[TEXT]:
________________________
CAP Parents – massgeschneiderte Unterstützung für Eltern mit Behinderung

Die Elternberatungsstelle CAP Parents wurde im April 2024 in Clermont-Ferrand, Frankreich, ins Leben gerufen. Werdenden und jungen Eltern mit Behinderung bietet die Stelle ab dem Kinderwunsch bis zur Selbständigkeit des Kindes eine kompetente Begleitung. Mit einem multidisziplinären Team und bedürfnisgerechten Interventionen unterstützt CAP Parents Familien dabei, passende Lösungen zu finden für die Herausforderungen, die mit der Elternschaft einhergehen. Die Leiterin der Beratungsstelle, Laetitia Belin-Boussier, erläutert, wie dieses innovative Angebot das Leben der betroffenen Eltern verändert.
Von Michel Bossart, Redaktion tactuel
Frau Belin-Boussier, können Sie uns das Projekt «CAP Parents» kurz vorstellen?
Die Beratungsstelle «CAP Parents» wurde am 1. April 2024 in Clermont-Ferrand ins Leben gerufen und richtet sich an Eltern und werdende Eltern mit Behinderung oder beeinträchtigenden Erkrankungen. Wir begleiten die Menschen ab ihrem Kinderwunsch bis zur Volljährigkeit ihres Kindes. Wir richten uns sowohl an Eltern mit unterschiedlichen Behinderungen – seien sie motorischer, sensorischer, psychischer oder geistiger Art – als auch an Eltern mit chronischen Erkrankungen wie Multipler Sklerose oder solche, die einen Schlaganfall erlitten haben.
Wie sieht die Begleitung von werdenden blinden oder sehbeeinträchtigten Eltern aus?
________________________
[DATENAUSZUG]:
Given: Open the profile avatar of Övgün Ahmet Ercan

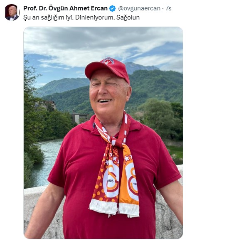Looking at the screenshot, I should point(12,12).
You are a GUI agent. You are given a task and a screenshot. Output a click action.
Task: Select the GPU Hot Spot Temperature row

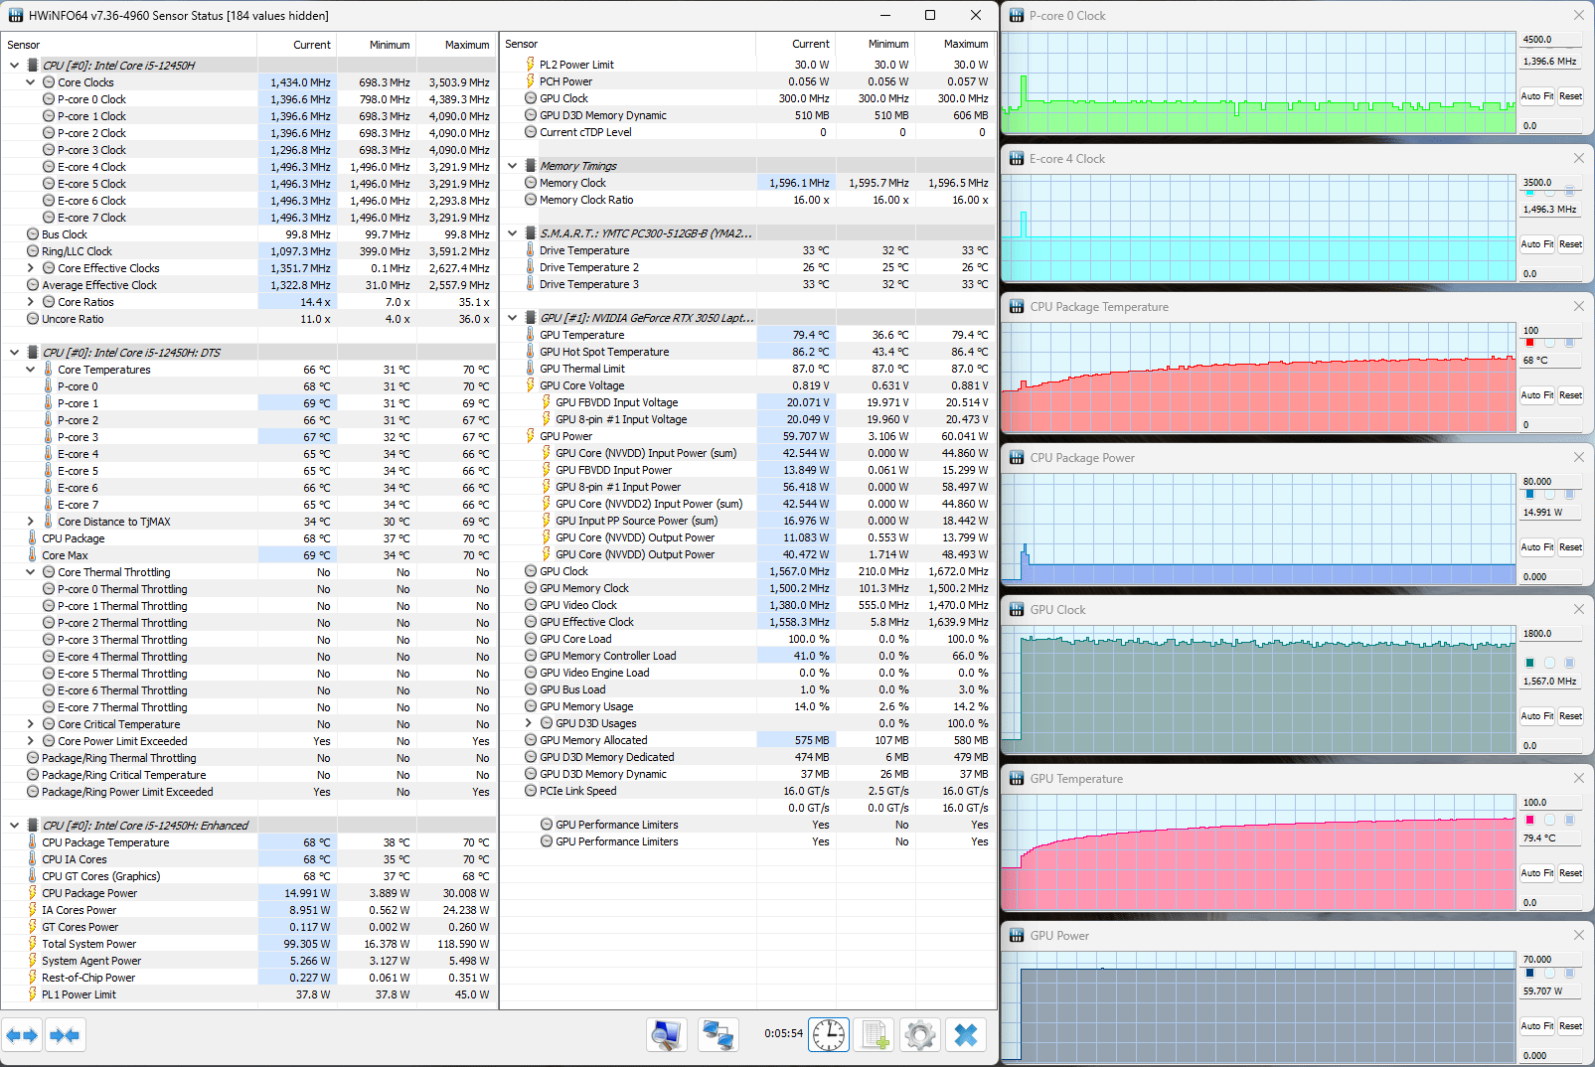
________________________
[AUFGABE]: Gib bitte den Abschnitt des Textes über CAP Parents wörtlich wieder, der mit den Worten „Von Michel Bossart, Redaktion“ beginnt und mit „sehbeeinträchtigten Eltern aus?“ endet. Die Daten sind eigenständiges Material und gehören nicht zum Text.

[RICHTIGE ANTWORT]:
Von Michel Bossart, Redaktion tactuel
Frau Belin-Boussier, können Sie uns das Projekt «CAP Parents» kurz vorstellen?
Die Beratungsstelle «CAP Parents» wurde am 1. April 2024 in Clermont-Ferrand ins Leben gerufen und richtet sich an Eltern und werdende Eltern mit Behinderung oder beeinträchtigenden Erkrankungen. Wir begleiten die Menschen ab ihrem Kinderwunsch bis zur Volljährigkeit ihres Kindes. Wir richten uns sowohl an Eltern mit unterschiedlichen Behinderungen – seien sie motorischer, sensorischer, psychischer oder geistiger Art – als auch an Eltern mit chronischen Erkrankungen wie Multipler Sklerose oder solche, die einen Schlaganfall erlitten haben.
Wie sieht die Begleitung von werdenden blinden oder sehbeeinträchtigten Eltern aus?